Der Kurator Gregor Weber legt zu Vermeers Religiosität dabei neue Erkenntnisse vor. Er fokussiert besonders auf die Jesuiten: Der Orden spielte in der Nachbarschaft zu Vermeer, der rund um seine Heirat 1653 zum Katholizismus konvertiert war, eine wichtige Rolle. Weber nimmt an, dass der Maler jesuitische Andachtsliteratur kannte, in der die Offenbarung Gottes als „Lichtstrahl im Dunkeln“ gedeutet wurde.
Ob Vermeer das Hilfsmittel der „Camera obscura“ – einer Vorform der Fotokamera – nutzte, bleibt unbewiesen. Dass seine Werke – diese kleinen, wohlgeordneten Räume – als Tore in mehrere Dimensionen fungieren, ist aber eine Einsicht, die nachhaltig fasziniert, nicht mehr loslässt.

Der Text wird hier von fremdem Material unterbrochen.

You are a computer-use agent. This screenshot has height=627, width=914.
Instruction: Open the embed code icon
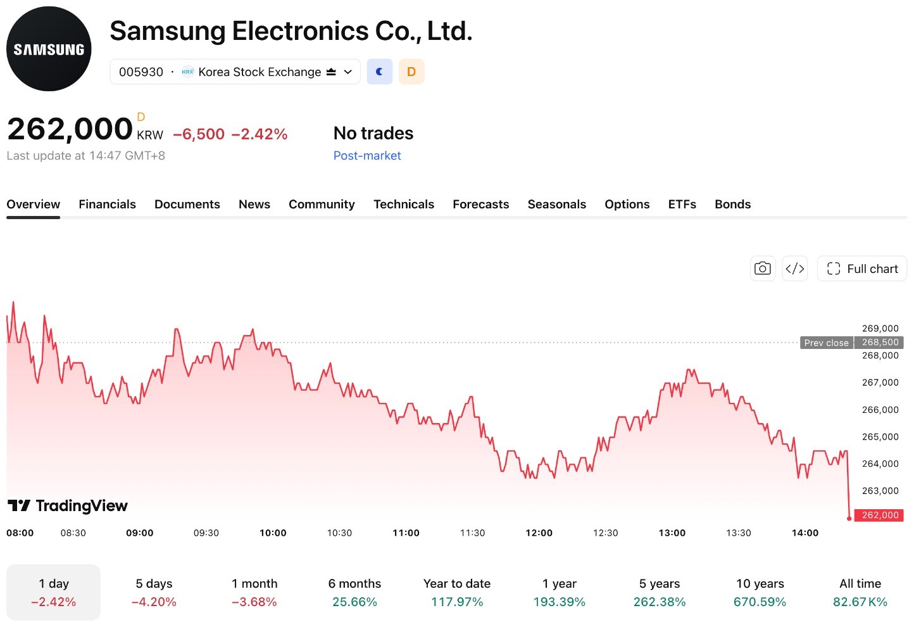coord(795,269)
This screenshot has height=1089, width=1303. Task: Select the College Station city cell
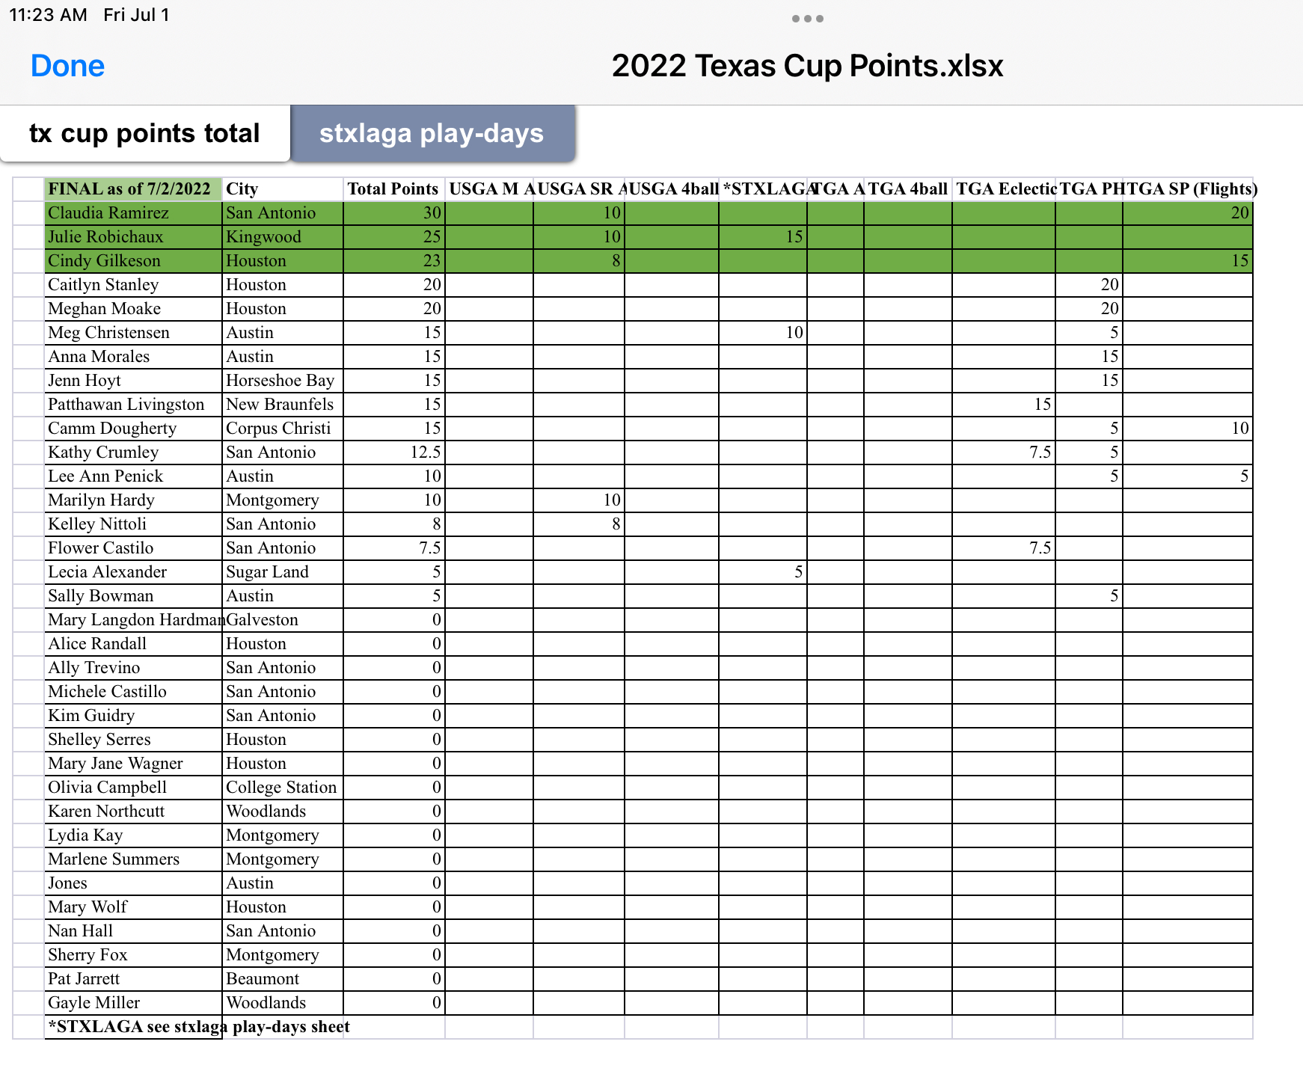283,787
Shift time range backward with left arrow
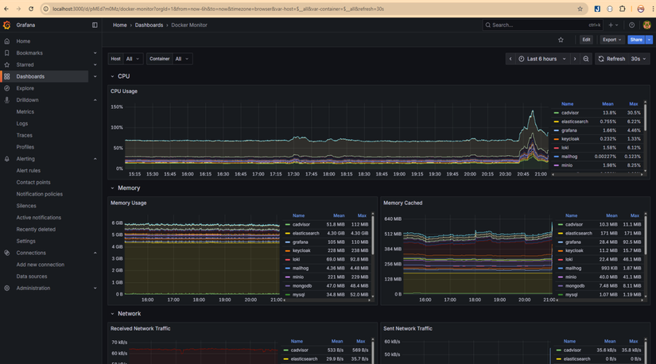 510,59
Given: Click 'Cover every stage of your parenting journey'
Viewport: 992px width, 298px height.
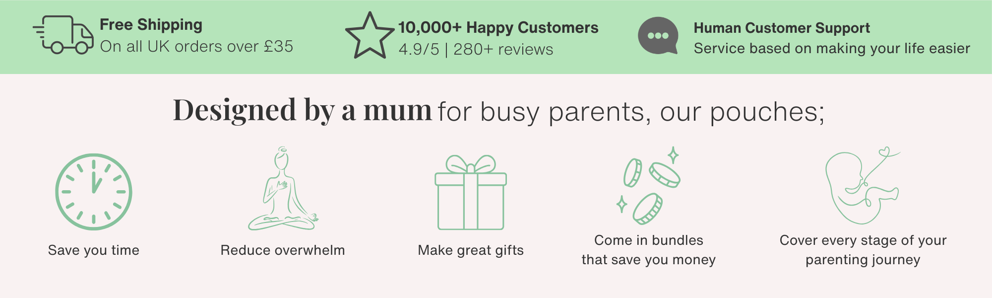Looking at the screenshot, I should [863, 250].
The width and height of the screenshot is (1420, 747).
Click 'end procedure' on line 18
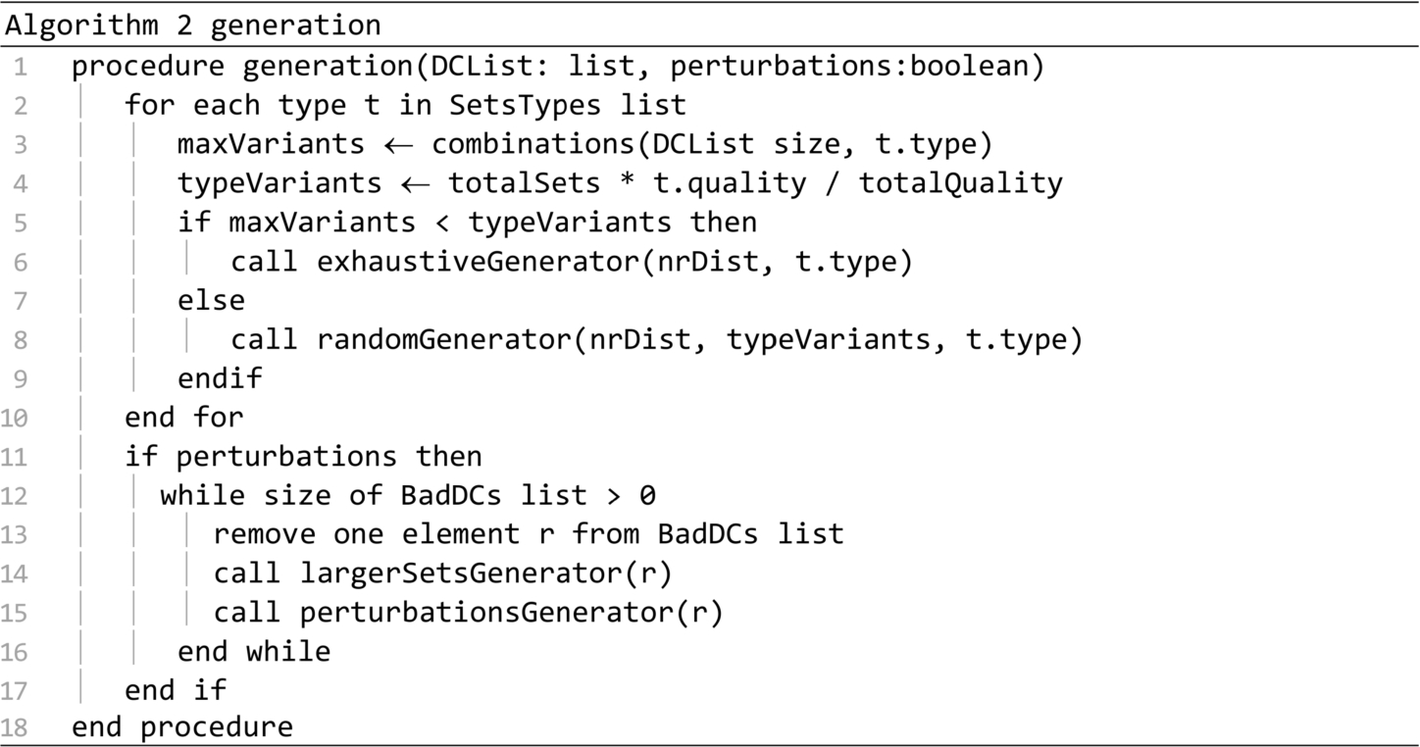point(182,727)
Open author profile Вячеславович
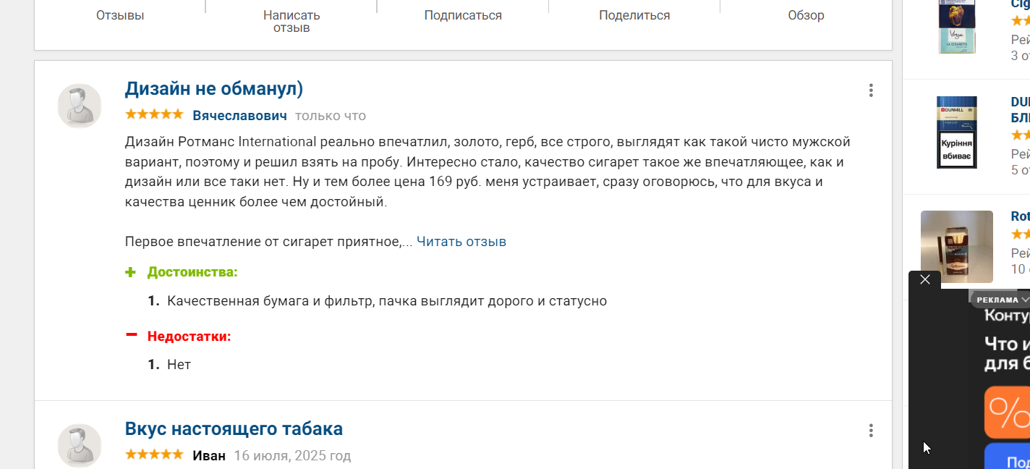The width and height of the screenshot is (1030, 469). (239, 116)
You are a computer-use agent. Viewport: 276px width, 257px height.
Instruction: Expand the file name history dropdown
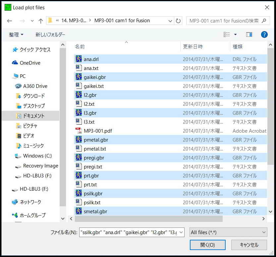pyautogui.click(x=181, y=232)
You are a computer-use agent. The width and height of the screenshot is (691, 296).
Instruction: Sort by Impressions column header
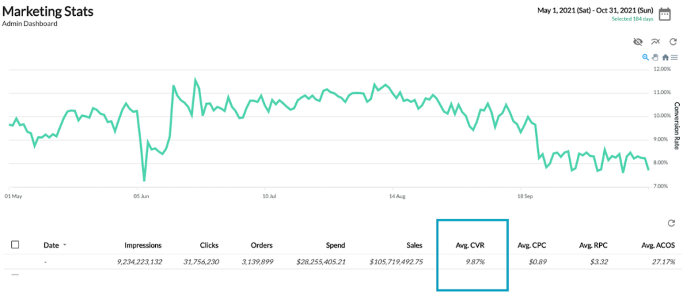(140, 245)
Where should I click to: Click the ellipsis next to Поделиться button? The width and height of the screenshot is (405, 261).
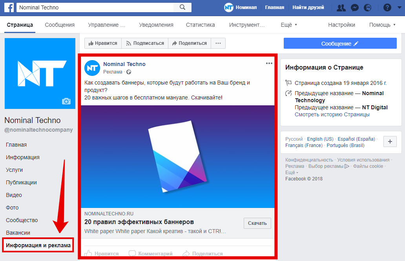[x=218, y=43]
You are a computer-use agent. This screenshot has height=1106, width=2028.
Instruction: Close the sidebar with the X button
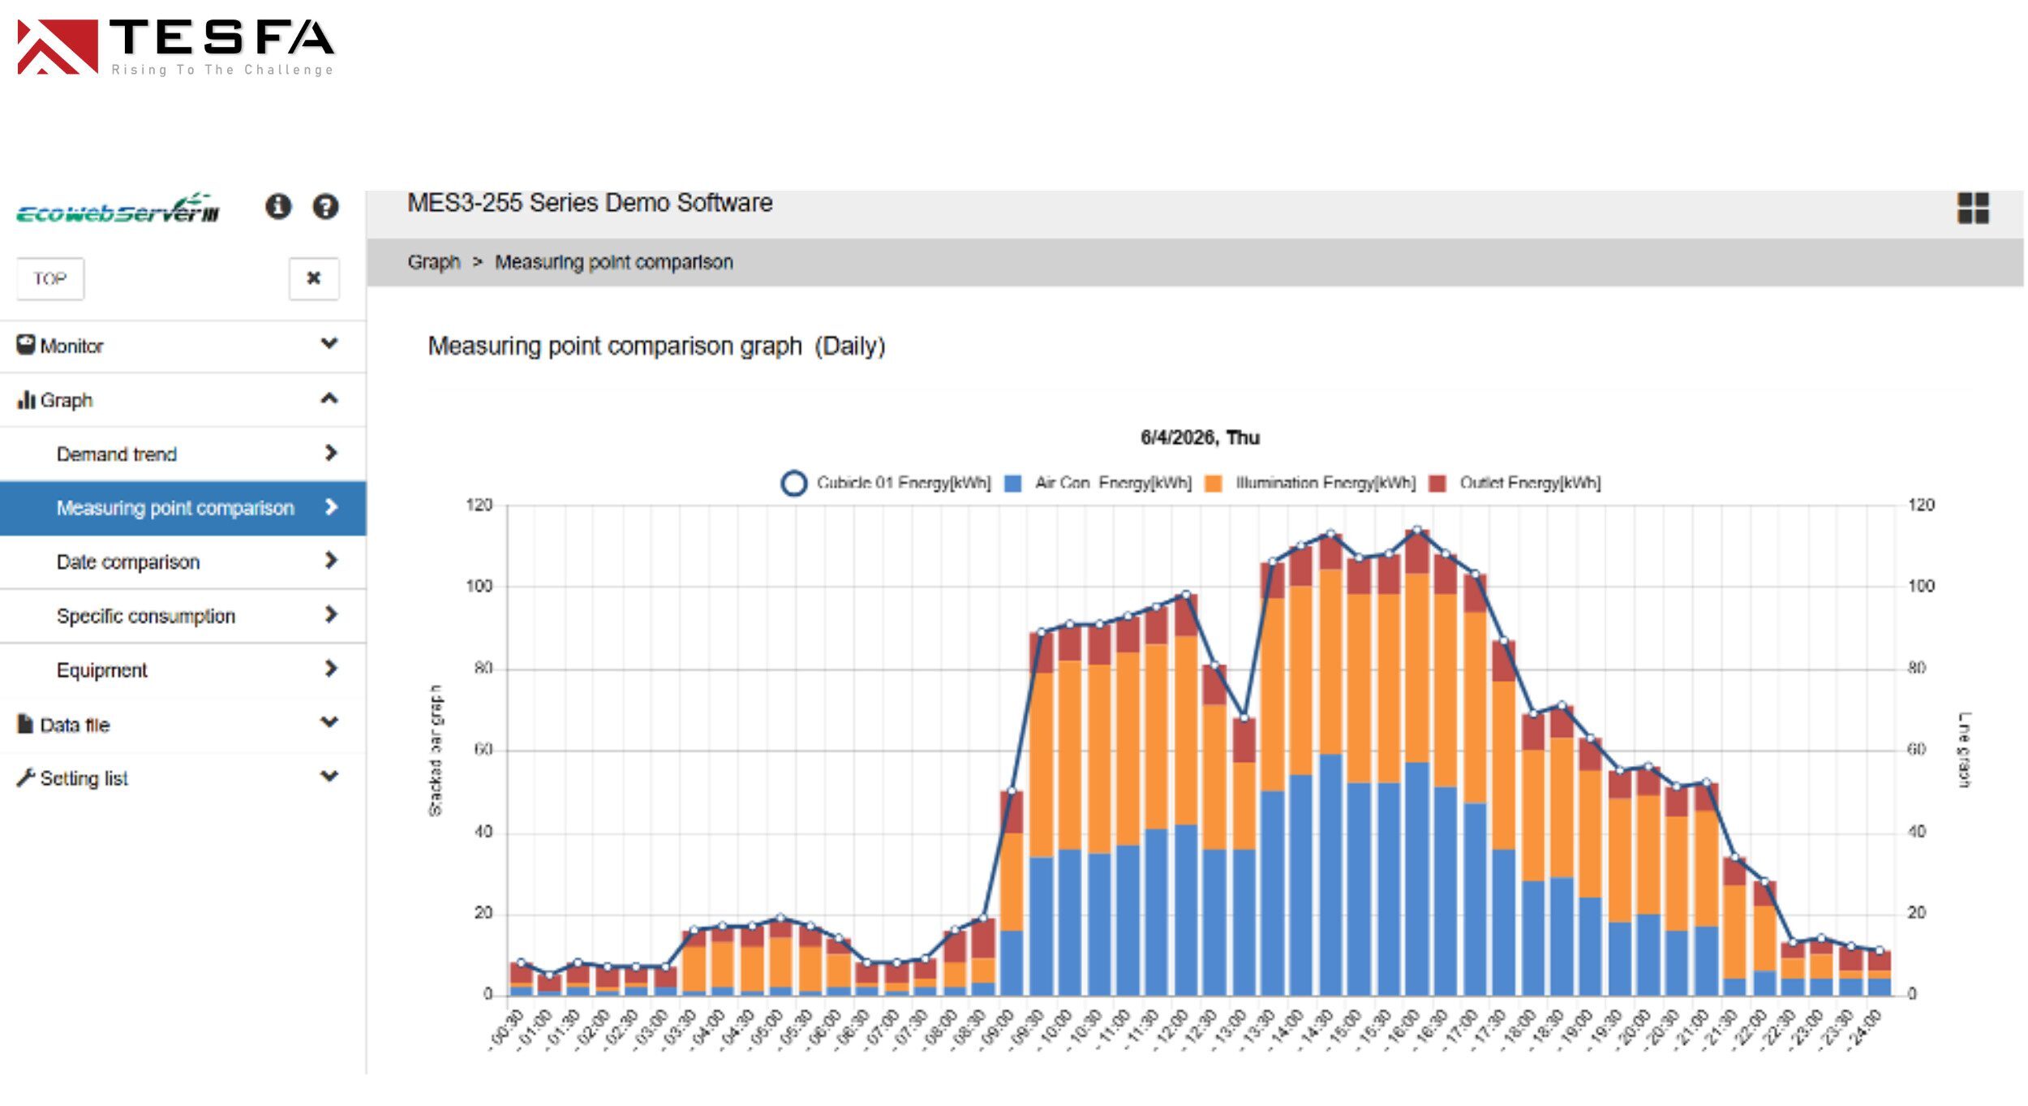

Mehr Welterkenntnis mittels Kunst geht nicht.
„Closer to Johannes Vermeer“ heißt die qualitätvoll gestaltete Online-Tour, bei der alle Gemälde der Rijksmuseum-Ausstellung genau erläutert werden und Details eigenständig herangezoomt werden können. Auch das Mauritshuis in Den Haag, Heimat des "Mädchens mit dem Perlenohrring", bietet hervorragende Online-Ressourcen an.
Der Katalog zur Schau ist im Belser Verlag auf Deutsch erschienen (320 Seiten, 61,50 €) und vereint wissenschaftliche Akribie mit hoher Lesbarkeit und Top-Bildreproduktionen. Ebenso der Band „Vermeer – das vollständige Werk“ von Karl Schütz, in zwei Ausgaben im Taschen Verlag erschienen (150 € bzw. 25 €).
Das auch im Katalog als wichtigstes Vermeer-Werk genannte Bild „Die Malkunst“ wurde nicht nach Amsterdam verliehen – es befindet sich weiterhin im KHM in Wien.